◆ **Extrait retenu**
◇ ◇ ◇ ◇ ◇ ◇ ◇

Ils se conduiront ainsi: ils se réuniront le matin dans la salle d'études une demi-heure après l'office, et, étudieront d'une manière approfondie un chapitre de la Mishna (12). Ils réciteront ensuite un Yehi Rotson (13) pour moi. Ensuite ils étudieront le Talmud avec la plus grande subtilité, selon le choix fait par le rabbin du Beth Hamidrash. Je désire en effet que le rabbin dirige les deux autres. Ils se plieront à ses décisions en ce qui concerne l'ordre de l'étude. Ils étudieront jusqu'à midi qui est l'heure du repas. Ils iront chez eux jusqu'à deux heures, et reviendront ensuite, et étudieront les codes jusqu'à l'heure de la prière de Min'ha en été et jusqu'à huit heures du soir en hiver, qui est le début de la nuit. J'ai également décidé qu'aussi longtemps que je vivrai, je pourrai toujours décider qui seront les pensionnaires du Beth Hamidrash, et que - Dieu nous en garde - s'il se produisait que l'un d'entre eux ne se conduise pas comme il convient, et ne se livre pas entièrement à ses études, je serai en droit de l'écarter et de le remplacer par un autre. Les administrateurs déjà mentionnés prendront toutes les dispositions nécessaires pour cette école, et s'assureront, les yeux ouverts, et dans une sainte intention, que tout s'y passe bien, ainsi que je l'ai désiré et pensé. Cependant, aussi longtemps que je serai en vie, on n'y fera rien, petit ou grand, sans que je le sache. Après mon décès, ils surveilleront pieusement les affaires de l'école, le choix des pensionnaires de l'école. Les administrateurs décideront à la majorité des voix. Ils choisiront pieusement les pensionnaires de l'école, de sorte qu'ils choisissent justement des hommes d'une grande science talmudique, connaissant les codes, aptes à trancher des problèmes de loi, acharnés à l'étude et libres depuis leur enfance de tout mauvais renom.

Ils seront autorisés à les chasser s'ils ne se conduisent pas bien. Au cas où un de mes parents, ou un parent de feu ma femme Youtelé, ou un parent de ma femme Henlé puisse-t-elle vivre longtemps (14), serait connu ou réputé pour les qualités et vertus mentionnées plus haut, il sera préféré à tout homme qui n'est pas de ma famille. S'il n'est pas pourvu de ces qualités il faudra chercher un sage qui les réunira et qui sera digne de cette faveur. J'ai également prévu qu'aussi longtemps que je resterai en vie, moi ou mes fils pourrons augmenter le nombre des pensionnaires. Je pourrai et ils pourront augmenter le capital de cette fondation, et distribuer aux surnuméraires ses revenus supplémentaires. Par contre ils ne pourront pas augmenter leur nombre ni diminuer ce qui leur a été accordé dans l'état actuel de ma fondation.

◇ ◇ ◇ ◇ ◇ ◇ ◇

◆ **Enregistrements de données**
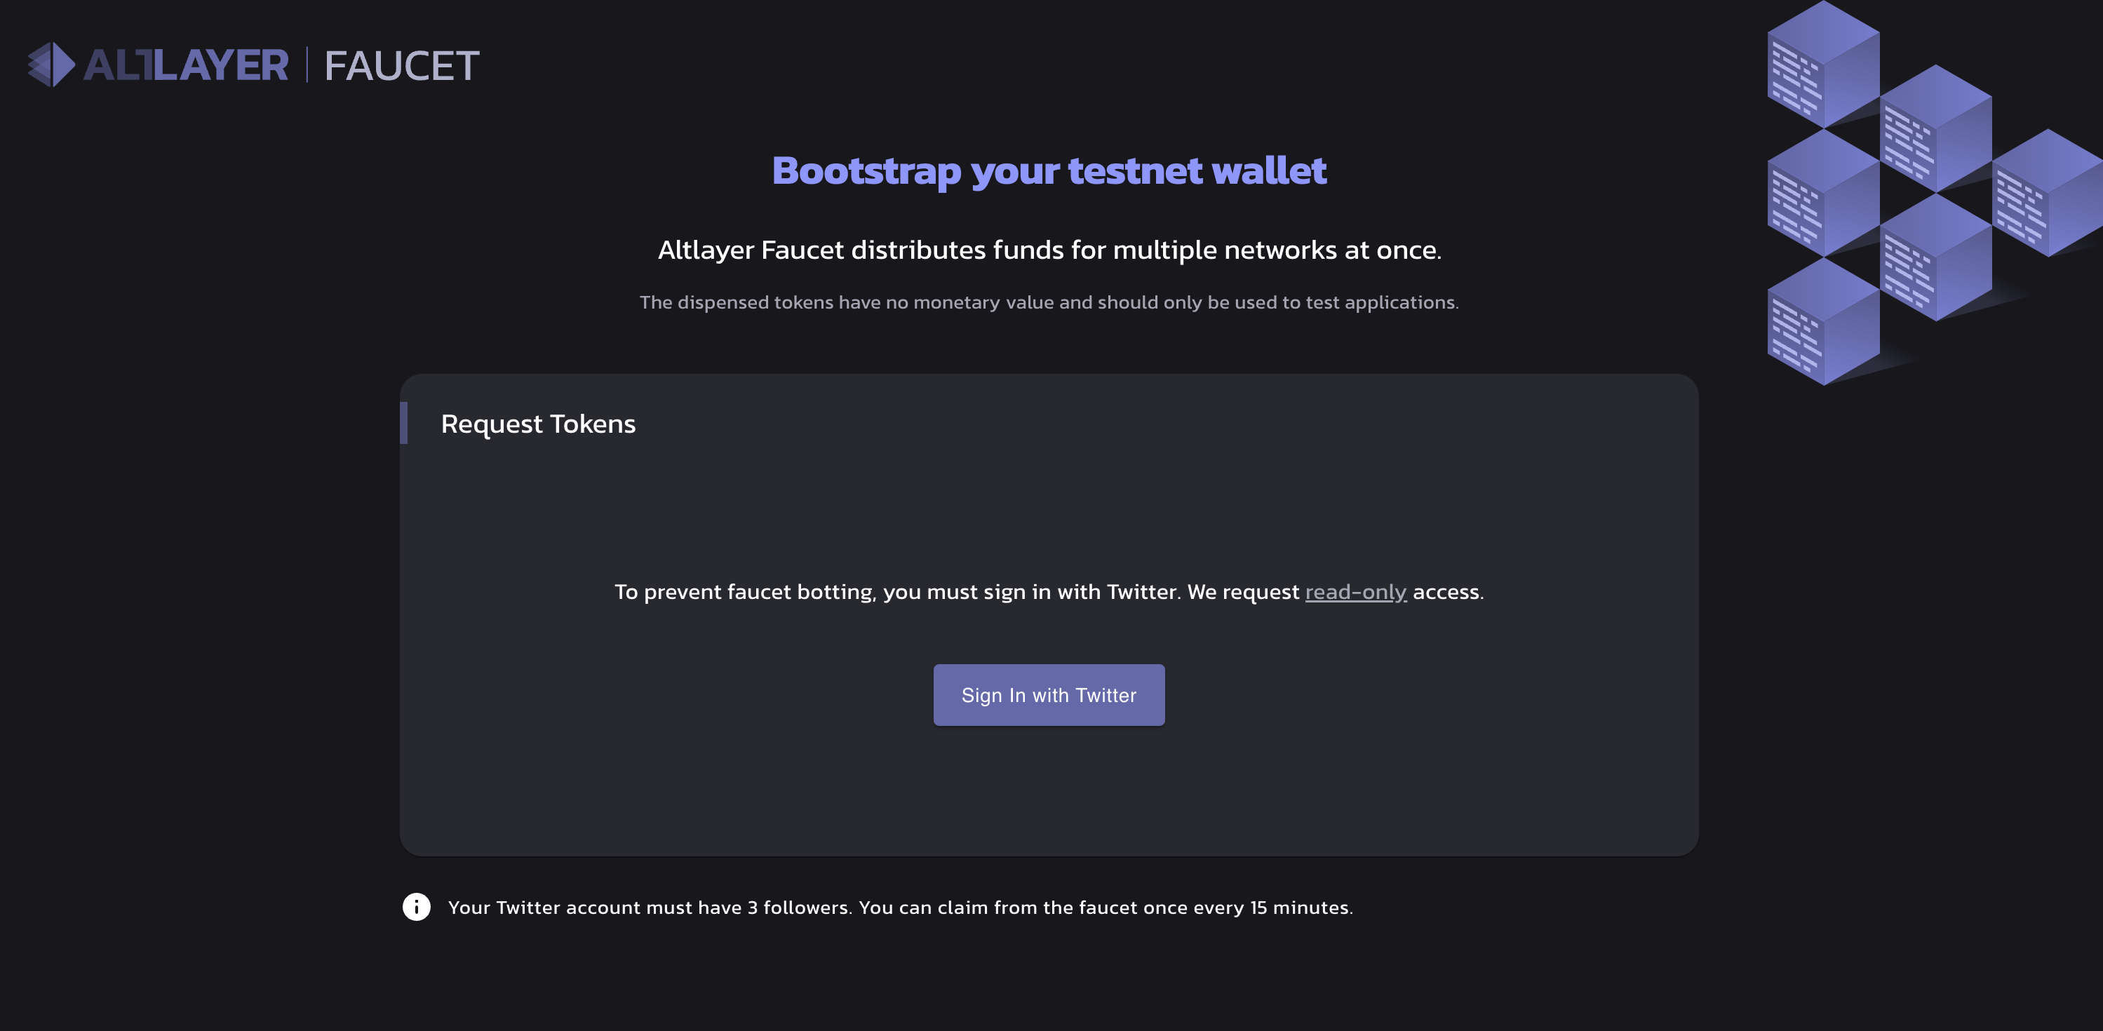Click the topmost floating cube illustration
Screen dimensions: 2103x1031
[x=1822, y=65]
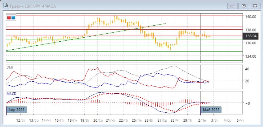This screenshot has height=127, width=263.
Task: Click the current price label 136.94
Action: (251, 36)
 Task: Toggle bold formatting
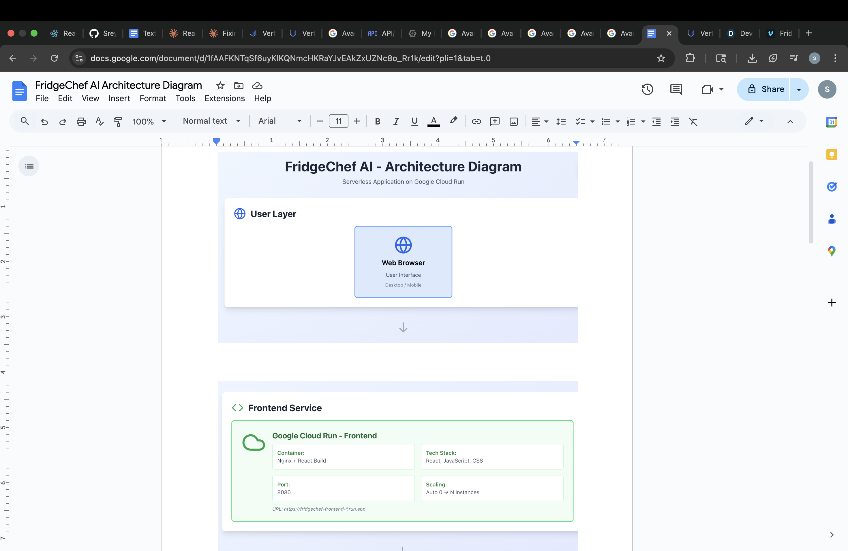378,121
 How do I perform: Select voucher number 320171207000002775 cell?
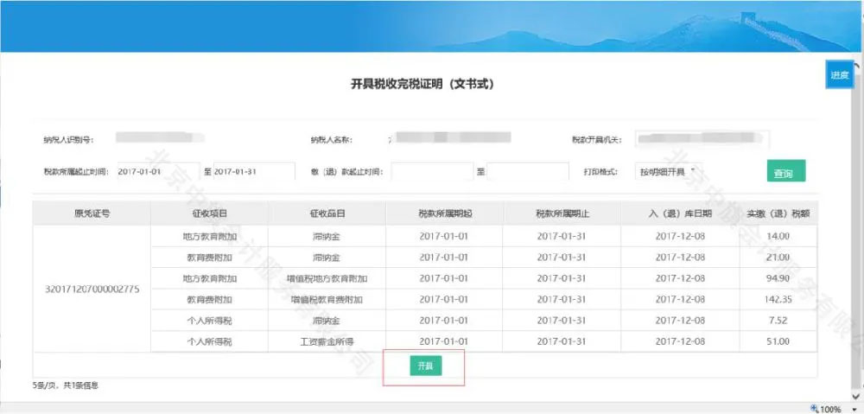point(92,288)
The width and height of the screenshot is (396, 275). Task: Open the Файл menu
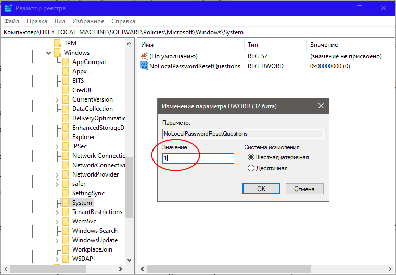click(12, 21)
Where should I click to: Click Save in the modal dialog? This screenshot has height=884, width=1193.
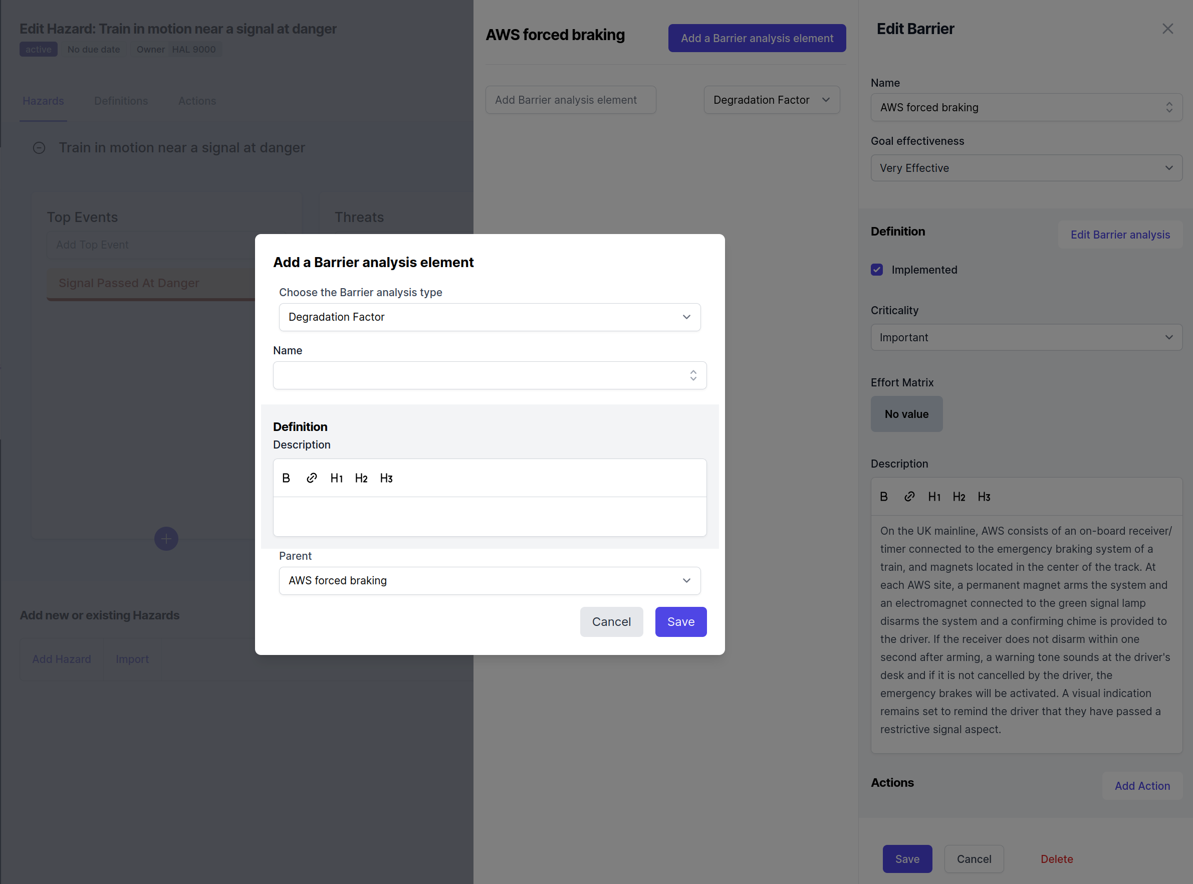[x=680, y=622]
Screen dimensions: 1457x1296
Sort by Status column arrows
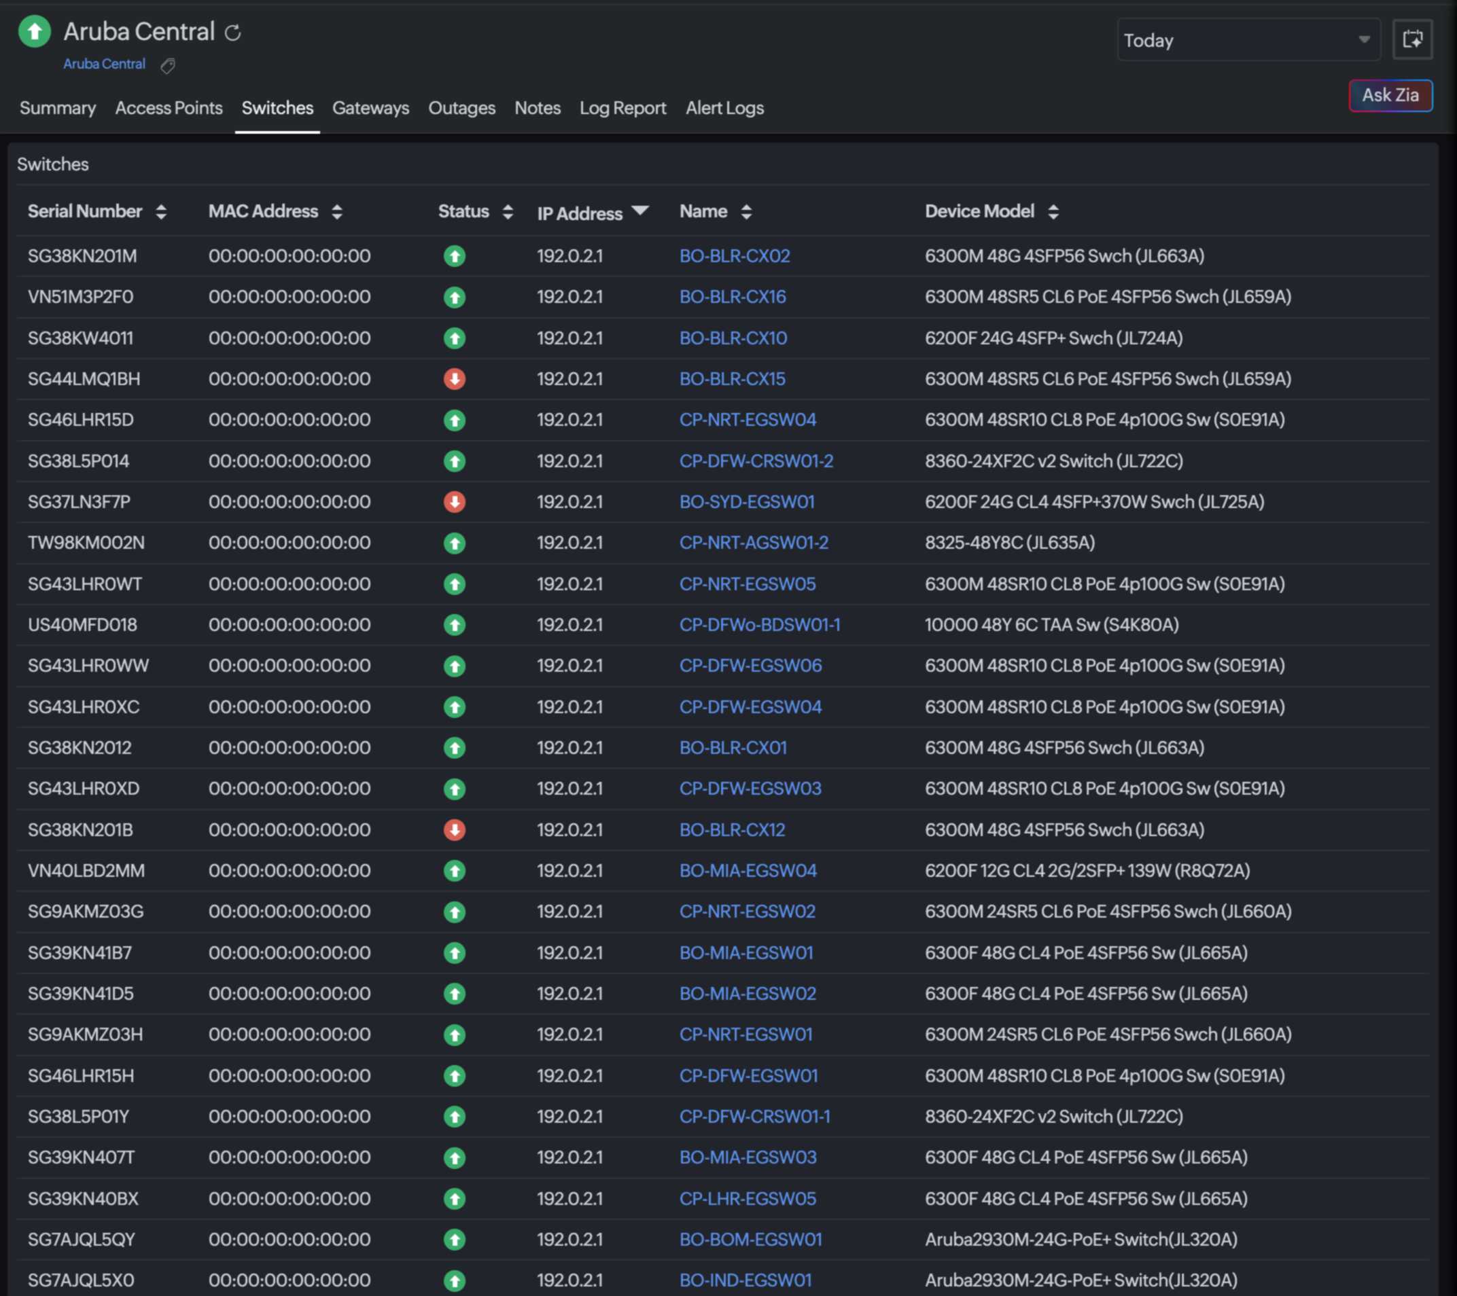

◇ ◇ ◇ ◇ ◇ ◇ ◇

◆ **Travail demandé**
1. Résumez l'extrait en deux phrases.
2. Recopiez, dans les enregistrements, le passage allant de la ligne contenant « How do I perform: Select » jusqu'à la fin des enregistrements, bornes comprises, en omettant les images.
L'extrait et les enregistrements proviennent de sources distinctes.

◆ **Réponses dans l'ordre**
1. Le testateur règle la journée d'étude des pensionnaires du Beth Hamidrash, consacrée à la Mishna, au Talmud et aux codes sous la direction du rabbin, et se réserve de son vivant le droit de choisir ces pensionnaires et d'écarter ceux qui ne se conduiraient pas comme il convient. Après son décès, les administrateurs, décidant à la majorité, choisiront des hommes d'une grande science talmudique et de bonne réputation, en préférant un parent du testateur ou de ses épouses qui posséderait ces qualités.

2.
 How do I perform: Select voucher number 320171207000002775 cell?
point(92,288)
The width and height of the screenshot is (396, 275). Task: Open the Файл menu
click(12, 21)
Where should I click to: Click Save in the modal dialog? This screenshot has height=884, width=1193.
[x=680, y=622]
Screen dimensions: 1457x1296
Sort by Status column arrows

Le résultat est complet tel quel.